International

Mighty fine words

In his speech this week promoting democracy in the Middle East, President Bush was rather selective in his criticism– coming down a lot harder on Iran and Syria than on our “moderate Arab friends” in Egypt and Saudi Arabia. But I did appreciate these reamarks which, if he means what he says, could have quite extraordinary implications:

Sixty years of Western nations excusing and accommodating the lack of freedom in the Middle East did nothing to make us safe — because in the long run, stability cannot be purchased at the expense of liberty. As long as the Middle East remains a place where freedom does not flourish, it will remain a place of stagnation, resentment, and violence ready for export. And with the spread of weapons that can bring catastrophic harm to our country and to our friends, it would be reckless to accept the status quo.
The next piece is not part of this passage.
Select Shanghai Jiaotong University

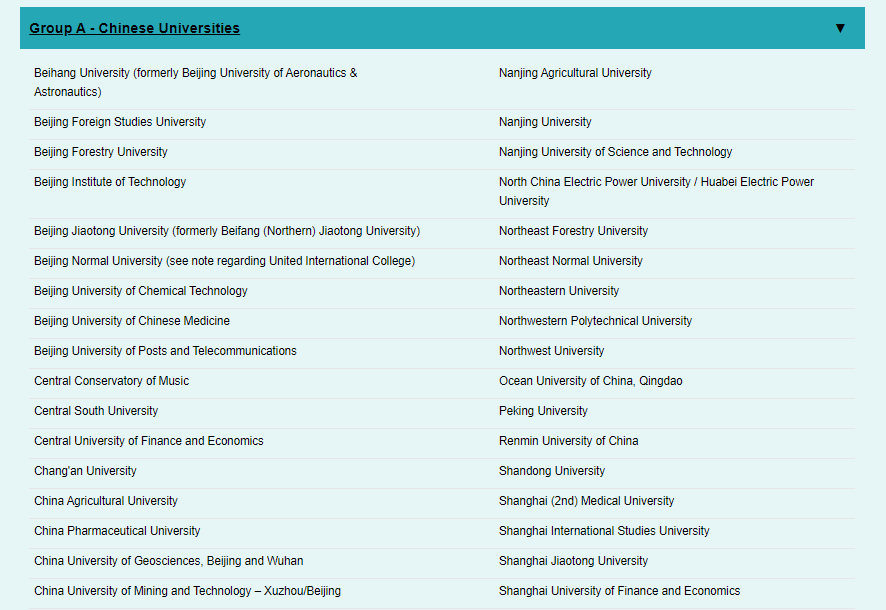tap(573, 561)
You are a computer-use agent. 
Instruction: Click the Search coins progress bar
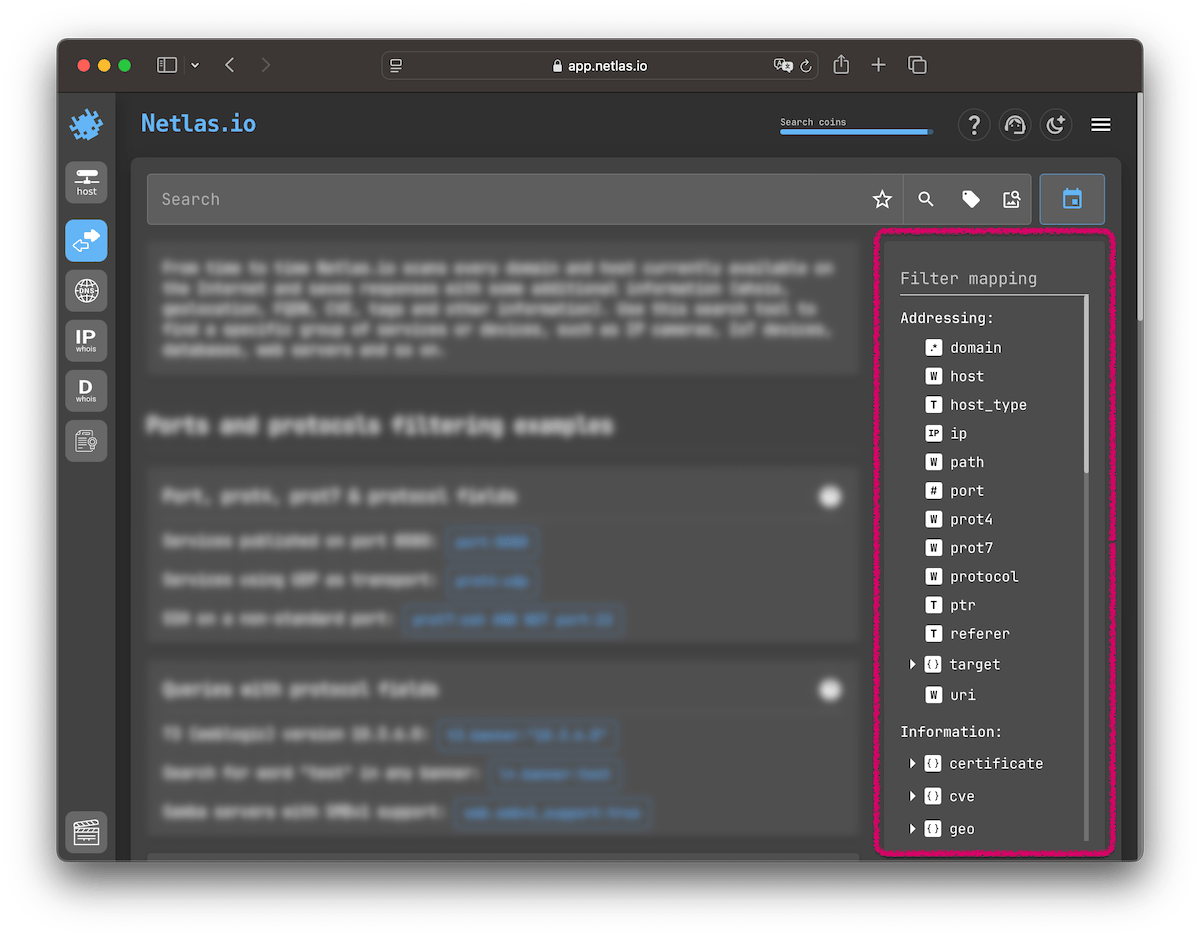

Therefore, the United States has adopted a new policy, a forward strategy of freedom in the Middle East. This strategy requires the same persistence and energy and idealism we have shown before. And it will yield the same results. As in Europe, as in Asia, as in every region of the world, the advance of freedom leads to peace.

As John Wayne must have said in one of his films, “Those are mighty fine words, mister…” But if Bush is really declaring an end to the era of brutal realpolitik, of “He may be a son-of-a-bitch, but he’s our son-of-a-bitch,” that will be something to celebrate.

The candidacy of former dictator Efrain Rios Montt in Sunday’s election for president of Guatemala reminds us that some of the worst years of that era are not so far behind us.

In his speech Bush praised Preisdent Ronald Reagan as a herald of democracy in Eastern Europe and the Soviet Union. But writing in The Washington Post, Daniel Wilkinson of Human Rights Watch reminds us that Reagan stood with Rios Montt in the early 1980s and praised him as “a man of great personal integrity” who was “totally dedicated to democracy,” and dismissed charges of atrocities in Guatemala as a “bum rap.”

As Reagan spoke, Rios Montt’s troops were preparing to march on a village called Las Dos Erres for a counterinsurgency operation that was to include the rape of young women, smashing of infants’ heads and the interment of more than 160 civilians — some while still alive — in the village well.

Now the skeletons have been exhumed from the well in Las Dos Erres, as well as from hundreds of other clandestine cemeteries scattered throughout the countryside. A truth commission has documented tens of thousands of abuses committed by the Guatemalan state, as well as a much smaller number committed by leftist guerrillas. And in 1999 President Clinton issued a public apology in Guatemala for the U.S. role in supporting that country’s abusive regimes.

Rios Montt of course should be standing trial for the crimes of his regime, not running for president of his country. Let’s hope he loses as badly as he deserves to.

Update: He did, apparently. In addition he’ll lose his immunity from prosecution for genocide.